伝統的建造物群保存地区
概要
「伝統的建造物群保存地区」とは、伝統的建造物群及びこれと一体をなしてその価値を形成している環境を保存するため、市町村が定める地区であり、歴史的町並みを保全するものです。
指定できる区域
市町村は、都市計画区域または準都市計画区域においては都市計画で、これら以外の区域においては条例で伝統的建造物群保存地区を定めることができるとされています。

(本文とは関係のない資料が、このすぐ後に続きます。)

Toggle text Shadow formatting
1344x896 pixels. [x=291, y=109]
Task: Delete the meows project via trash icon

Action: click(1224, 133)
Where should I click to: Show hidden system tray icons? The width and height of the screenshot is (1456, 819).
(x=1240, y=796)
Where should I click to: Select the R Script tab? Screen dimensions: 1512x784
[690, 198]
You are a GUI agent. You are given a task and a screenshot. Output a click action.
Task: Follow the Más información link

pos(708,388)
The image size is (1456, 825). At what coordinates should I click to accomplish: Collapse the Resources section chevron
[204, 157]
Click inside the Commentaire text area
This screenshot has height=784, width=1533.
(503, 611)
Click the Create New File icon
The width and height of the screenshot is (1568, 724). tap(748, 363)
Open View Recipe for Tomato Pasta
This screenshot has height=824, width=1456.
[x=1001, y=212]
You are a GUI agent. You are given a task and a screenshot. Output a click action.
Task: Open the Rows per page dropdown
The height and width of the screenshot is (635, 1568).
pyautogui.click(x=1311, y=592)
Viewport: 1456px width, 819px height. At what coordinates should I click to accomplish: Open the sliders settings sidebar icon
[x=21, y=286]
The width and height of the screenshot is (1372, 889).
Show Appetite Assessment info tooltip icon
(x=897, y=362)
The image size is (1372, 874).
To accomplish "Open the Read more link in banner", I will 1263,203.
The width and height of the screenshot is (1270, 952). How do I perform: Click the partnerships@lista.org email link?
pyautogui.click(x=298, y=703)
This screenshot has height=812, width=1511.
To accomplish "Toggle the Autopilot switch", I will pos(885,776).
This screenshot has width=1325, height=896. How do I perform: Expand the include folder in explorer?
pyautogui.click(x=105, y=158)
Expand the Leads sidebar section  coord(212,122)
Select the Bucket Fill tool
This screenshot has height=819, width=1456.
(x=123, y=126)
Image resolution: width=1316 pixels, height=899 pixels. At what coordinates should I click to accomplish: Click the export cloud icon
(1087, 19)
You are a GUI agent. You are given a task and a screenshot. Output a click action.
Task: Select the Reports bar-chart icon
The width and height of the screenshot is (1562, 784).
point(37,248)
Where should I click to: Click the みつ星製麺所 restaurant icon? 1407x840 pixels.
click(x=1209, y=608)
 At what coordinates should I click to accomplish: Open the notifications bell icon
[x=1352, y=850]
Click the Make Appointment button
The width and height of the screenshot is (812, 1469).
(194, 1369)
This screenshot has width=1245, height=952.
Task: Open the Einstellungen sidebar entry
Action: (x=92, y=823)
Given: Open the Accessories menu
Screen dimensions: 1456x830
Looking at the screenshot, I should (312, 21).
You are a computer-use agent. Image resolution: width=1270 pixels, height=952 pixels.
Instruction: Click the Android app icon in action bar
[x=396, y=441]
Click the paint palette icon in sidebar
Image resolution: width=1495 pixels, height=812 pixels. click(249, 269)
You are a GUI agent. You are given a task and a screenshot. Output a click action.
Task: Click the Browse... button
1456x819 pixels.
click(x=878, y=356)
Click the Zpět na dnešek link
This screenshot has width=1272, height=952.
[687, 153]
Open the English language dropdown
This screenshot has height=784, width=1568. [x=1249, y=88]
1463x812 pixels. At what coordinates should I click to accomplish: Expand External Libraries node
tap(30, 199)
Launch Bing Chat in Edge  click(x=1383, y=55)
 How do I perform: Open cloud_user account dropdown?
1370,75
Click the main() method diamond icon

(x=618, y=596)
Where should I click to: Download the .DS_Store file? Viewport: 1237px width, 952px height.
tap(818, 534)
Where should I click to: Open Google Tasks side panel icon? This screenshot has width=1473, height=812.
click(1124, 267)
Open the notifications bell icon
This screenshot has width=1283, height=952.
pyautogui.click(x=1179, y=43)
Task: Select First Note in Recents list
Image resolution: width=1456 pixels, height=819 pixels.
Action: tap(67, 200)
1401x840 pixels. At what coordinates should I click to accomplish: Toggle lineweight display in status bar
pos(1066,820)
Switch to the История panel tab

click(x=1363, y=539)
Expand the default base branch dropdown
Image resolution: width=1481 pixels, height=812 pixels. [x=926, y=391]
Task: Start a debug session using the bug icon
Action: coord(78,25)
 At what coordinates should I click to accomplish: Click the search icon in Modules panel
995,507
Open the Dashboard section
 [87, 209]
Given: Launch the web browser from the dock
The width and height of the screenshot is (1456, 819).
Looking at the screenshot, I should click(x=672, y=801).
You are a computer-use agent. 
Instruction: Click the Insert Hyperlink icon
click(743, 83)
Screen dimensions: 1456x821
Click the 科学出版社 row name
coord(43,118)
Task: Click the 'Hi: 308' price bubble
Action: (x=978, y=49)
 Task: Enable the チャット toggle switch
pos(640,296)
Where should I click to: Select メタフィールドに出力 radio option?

したがって、都市計画で定める地域地区としての伝統的建造物群保存地区と条例によるものとが存在しています。
重説記載事項
伝統的建造物群保存地区内における現状変更の制限
伝統的建造物群保存地区内において、下記に掲げる現状変更となる行為を場合は、都市計画区域内にあっては市町村長および教育委員会、それ以外の区域にあっては教育委員会の許可が必要です。
1 建築物その他の工作物の新築、増築、改築、移転又は除却
2 建築物等の修繕、模様替え又は色彩の変更でその外観を変更することとなるもの
3 宅地の造成その他の土地の形質の変更
4 木竹の伐採
5 土石の類の採取
6 上記に掲げるもののほか、保存地区の現状を変更する行為で条例で定めるもの
上記の行為の内容に応じて、①その伝統的建造物群保存地区の特性を維持していること、②歴史的風致を著しく損なうものでないこと、③その伝統的建造物群の保存又は当該保存地区の環境の維持に著しい支障を及ぼすおそれがないものと認められるものでない場合、許可を受けることができません。
条例の確認
都市計画区域内および準都市計画区域内においては、建築基準法第三章(集団規定)が適用されており、通常、接道義務や建ぺい率、斜線制限等が適用されています。しかし、伝統的建造物群保存地区においては、道路が狭あいな場合等、通常の建築制限を満たすことができないケースが多数生じます。そこで、建築基準法第85条の3においては、条例を定めることにより制限を緩和することができるとされています。都市計画区域内の保存地区の調査に当たっては、緩和の内容、適用建物に該当するか否か、許可等の可能性等を慎重に確認することが必要です。